Every decision comes with uncertainty. Should I go for A, or better choose B? Do I take this route, or the other? What are the consequences?
Do I listen to my head, or follow my heart?
Our minds don’t like uncertainty, and there are some common strategies we might have developed in order to get away from it:
1) Research, research, and more research.
To this day this is my favourite”tool” and one of the most common things we do when we feel uncertainty. We do an online research, read all about it, try to gain more clarity by gaining more information. When it comes to big decisions of course this is a valueable strategy, you need to get the facts, but often there comes a point when it’s just too much. We might have gathered all the information we possibly can, but we still feel confused and uncertain.
2) Write a pro & con list.
Or a cost-benefits analysis. Or some other kind of rational decision-making strategy. I know people who make the most elaborate spreadsheets listing different factors/criteria, scoring them, and weighing the factors so they can come up with an overall score. While it’s great to put things on paper, uncertainty remains. These tools are helpful, but recognize that they are just another way to relieve the discomfort of uncertainty.

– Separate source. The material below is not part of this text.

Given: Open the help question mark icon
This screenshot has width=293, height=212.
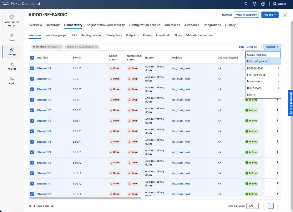Looking at the screenshot, I should pyautogui.click(x=263, y=4).
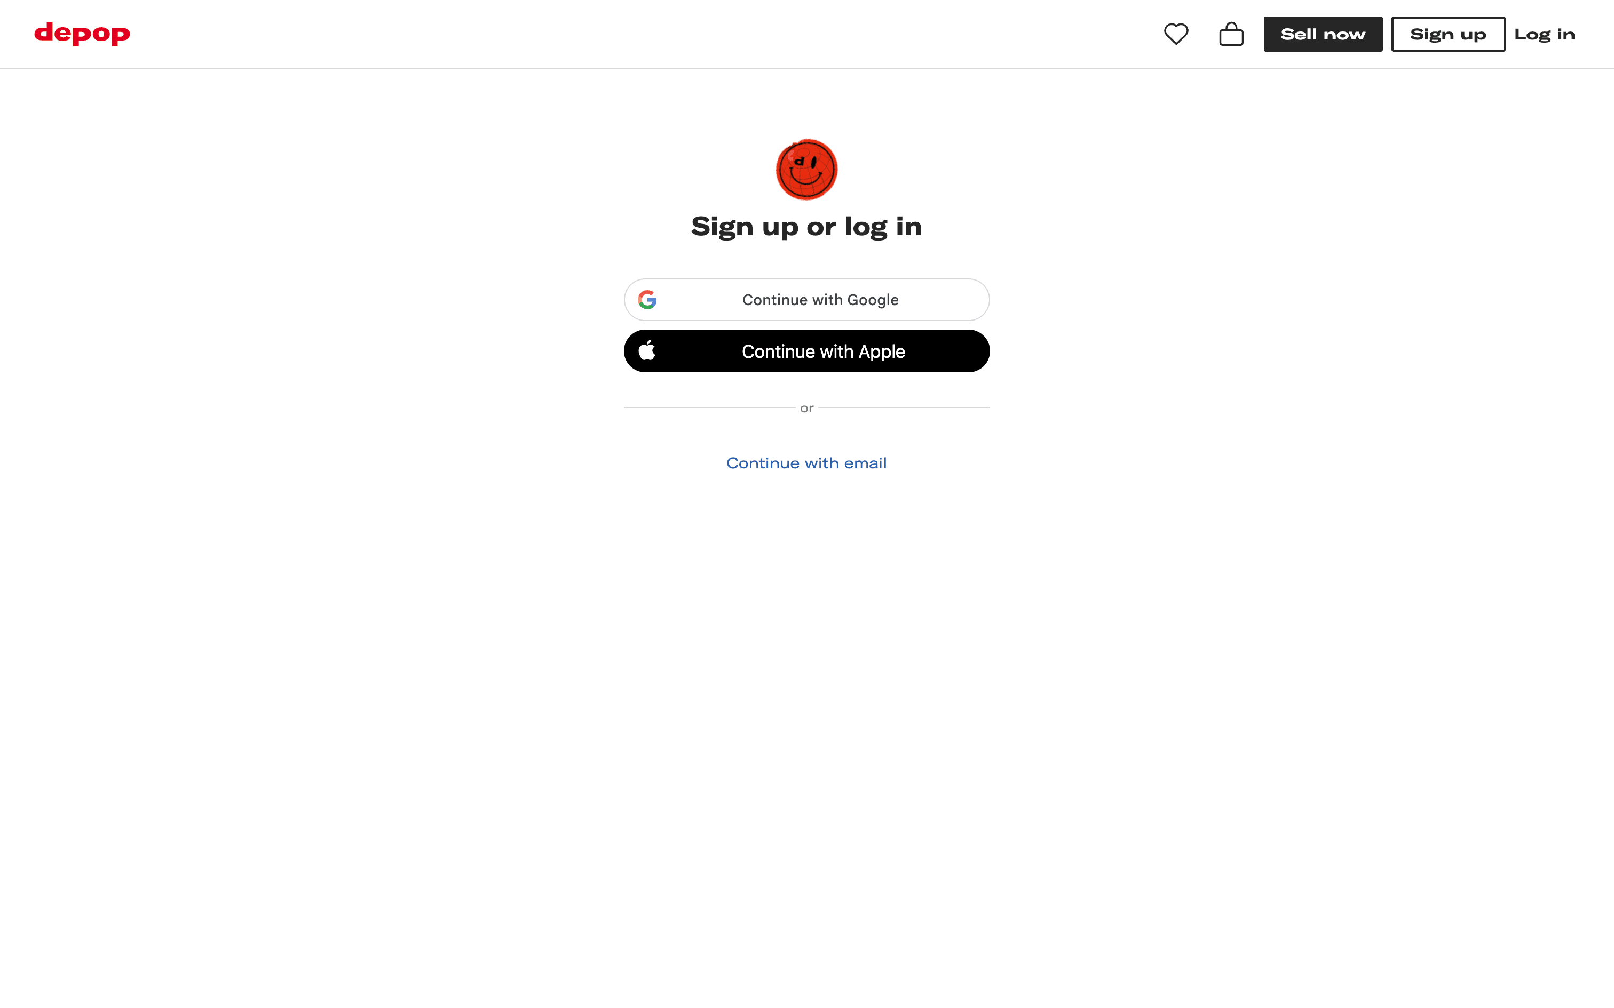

3) Ask other people about their opinion.
Oh yes, I used to do this a lot. Instead of following my gut instinct I’d consult all my closest (and even not so close) friends until I got even more confused. Of course it can be very helpful to speak to someone in order to get an objective view, but do recognize that in the end the decision is yours, and you probably still feel uncertain.
The classic response to uncertainty: getting away from making a decision, not thinking about it, delaying. But of course this doesn’t get you away from the feeling of uncertainty. It stays with you, giving you stress and bad sleep.

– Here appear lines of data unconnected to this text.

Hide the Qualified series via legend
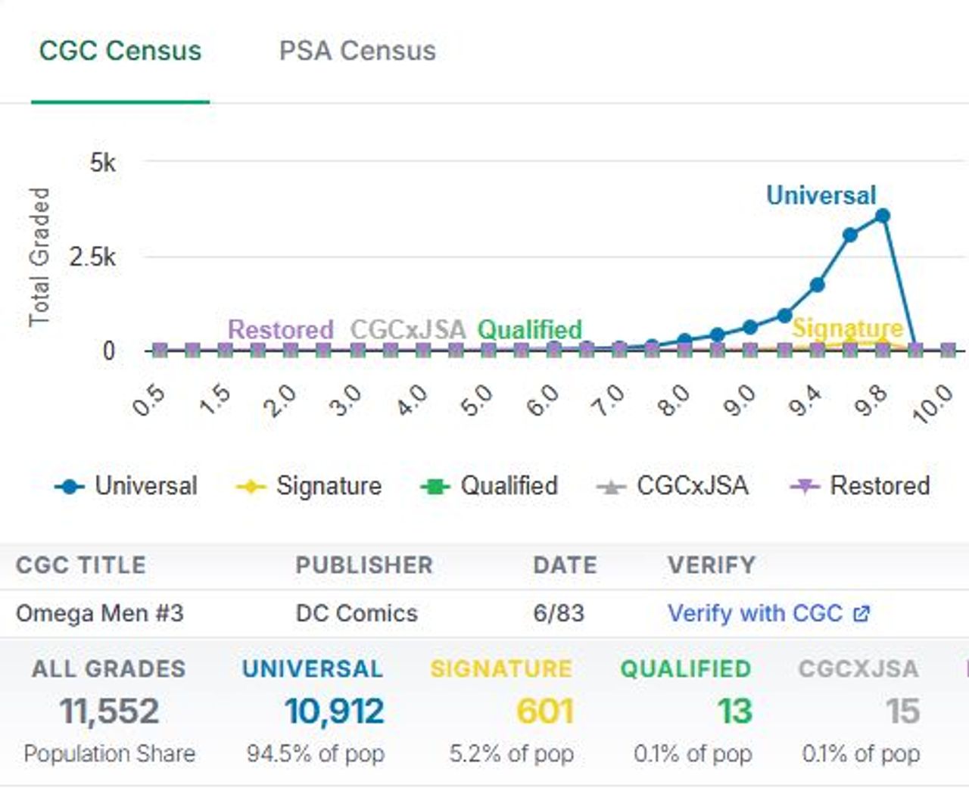969x788 pixels. click(x=509, y=486)
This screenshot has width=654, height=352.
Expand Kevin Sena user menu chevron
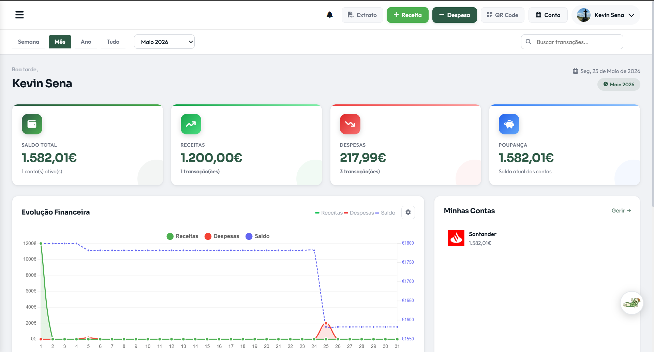(x=631, y=15)
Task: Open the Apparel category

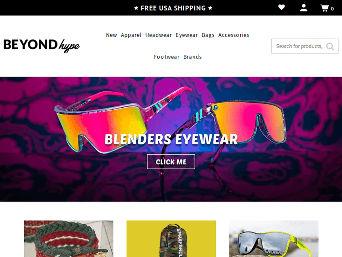Action: pyautogui.click(x=131, y=35)
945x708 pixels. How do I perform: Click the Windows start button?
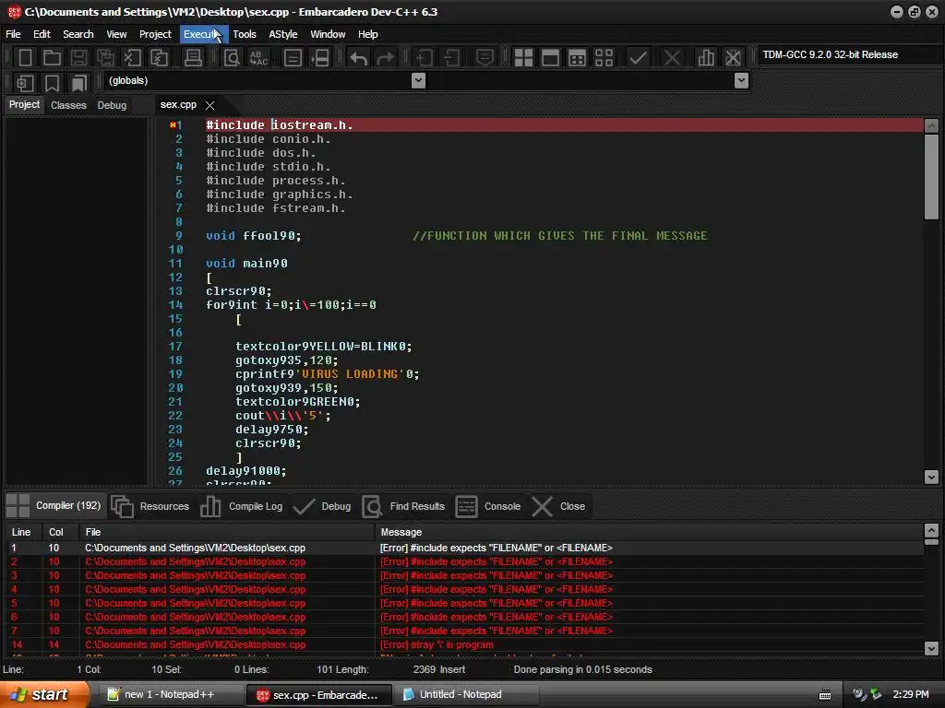44,694
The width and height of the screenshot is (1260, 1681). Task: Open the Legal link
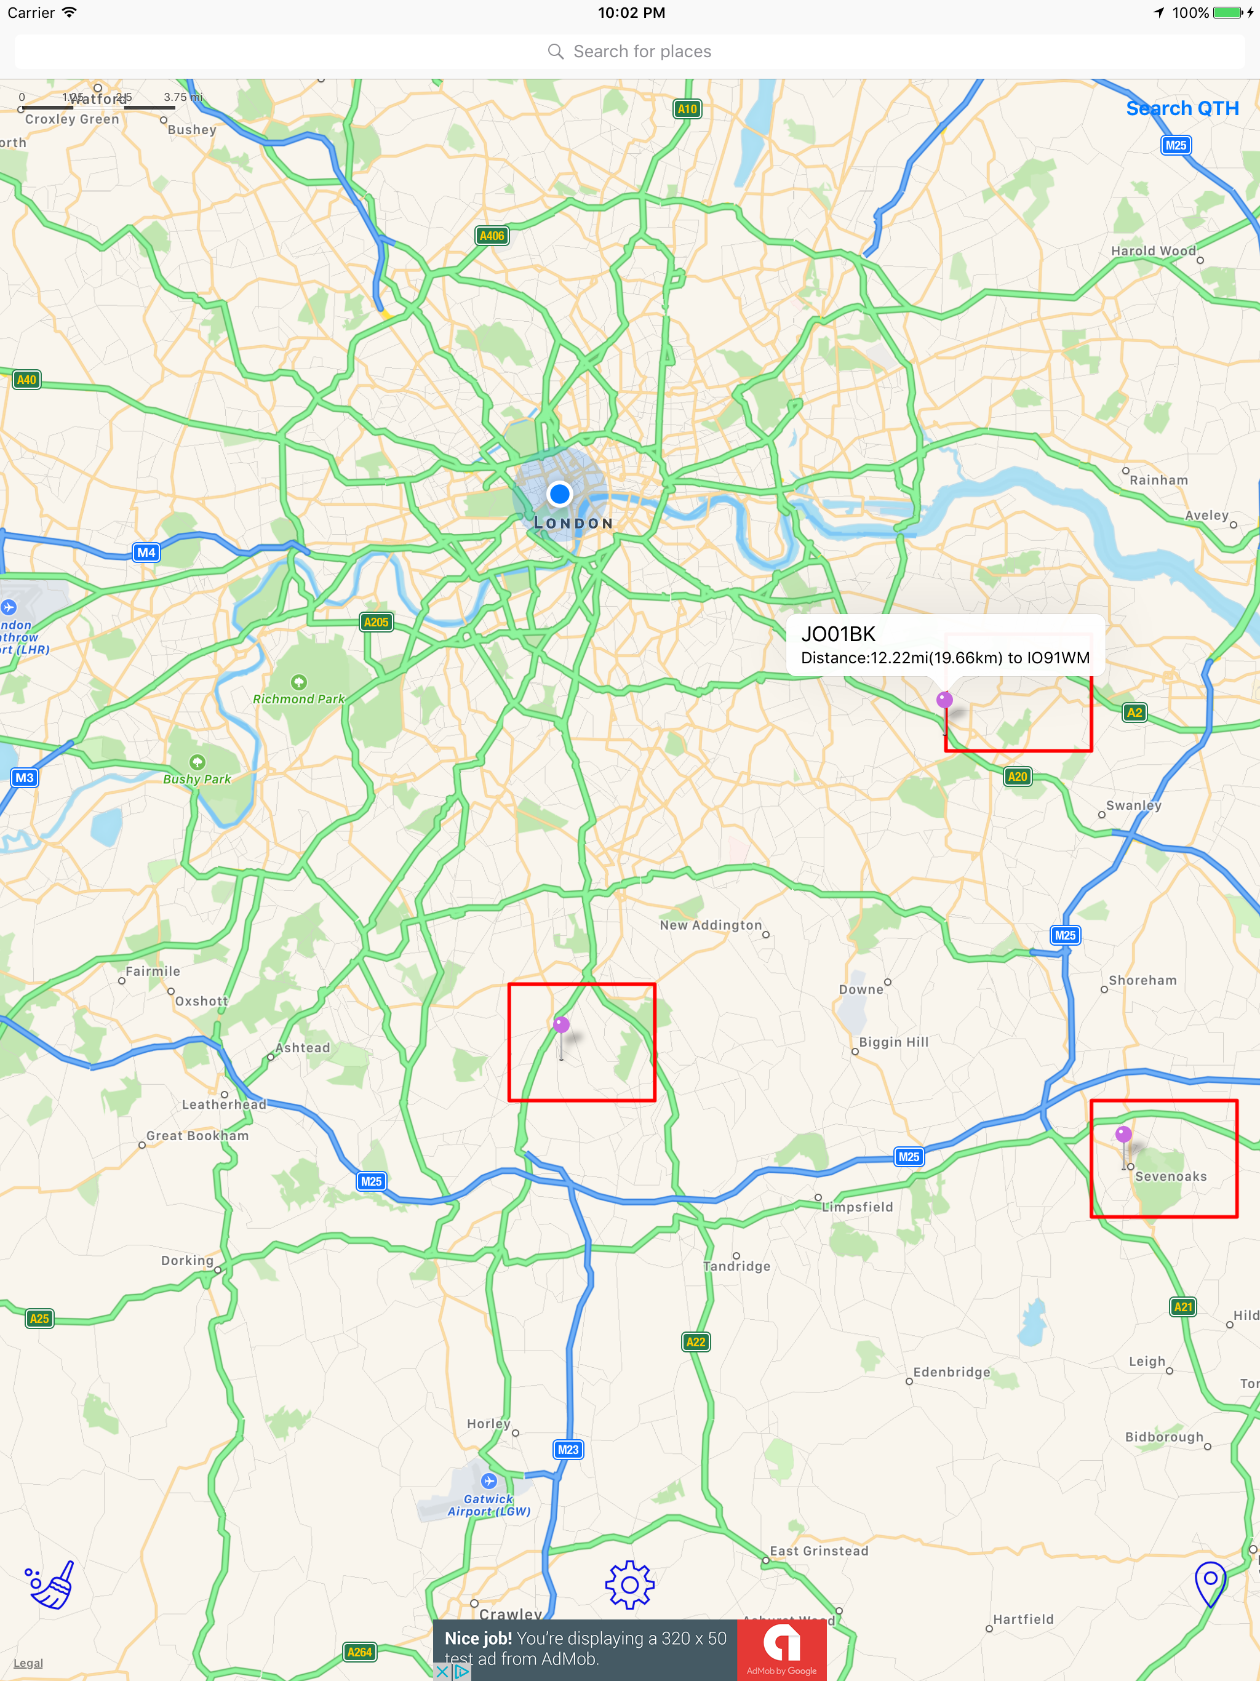28,1663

Do you recognize any of these?
Which one is your favourite, your default strategy?
While some of these tactics can be immensely valuable - to a certain point - they do also consume a HUGE amount of time and energy. And none of them really solve the problem for us, do they? Not on a deeper level. So the billion dollar question is:
Why are we so uncomfortable with uncertainty?
Be assured it’s not just me or you, it’s human nature. We cling to things, we want a certain outcome. We make up stories in our head, we create scenarios, we have expectations, and we get attached.

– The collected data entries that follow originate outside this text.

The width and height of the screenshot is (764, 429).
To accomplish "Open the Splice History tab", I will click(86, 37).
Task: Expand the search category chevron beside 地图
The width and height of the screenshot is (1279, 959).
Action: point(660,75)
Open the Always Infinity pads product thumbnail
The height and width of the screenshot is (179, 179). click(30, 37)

There is fear of missing out, fear of making a massive mistake, fear of failure, fear of success (yes that does exist). We ruminate about the consequences of our decision, and we wonder whether we’ll be ok if we make the wrong choice.
Luckily the world isn’t as black and white as our minds like it to be. There simply is no “right” choice. For most decisions we make, we’ll be perfectly fine. And we are equipped to deal with the consequences that come along.
Creating a new set of habits
As we clearly can’t get rid of the uncertainty around decision-making, we need to stop agonizing over it. Life is pretty much defined by uncertainty. Can we feel excited about this and embrace the constant flow of life instead of going decision-crazy?
We can do all the research, come up with a decision-making system, delay... and we are still unsure of what choice we should make. We still feel anxious about it. And we will never be able to control the outcome, how people react and how circumstances play out.
Yes, the workings of the universe are a mystery, but recognize that you are connected.
You need to create space in order to listen.
If we could just cut out the mental noise, get quiet and follow our intuition, confident decision-making should be sharp and sweet.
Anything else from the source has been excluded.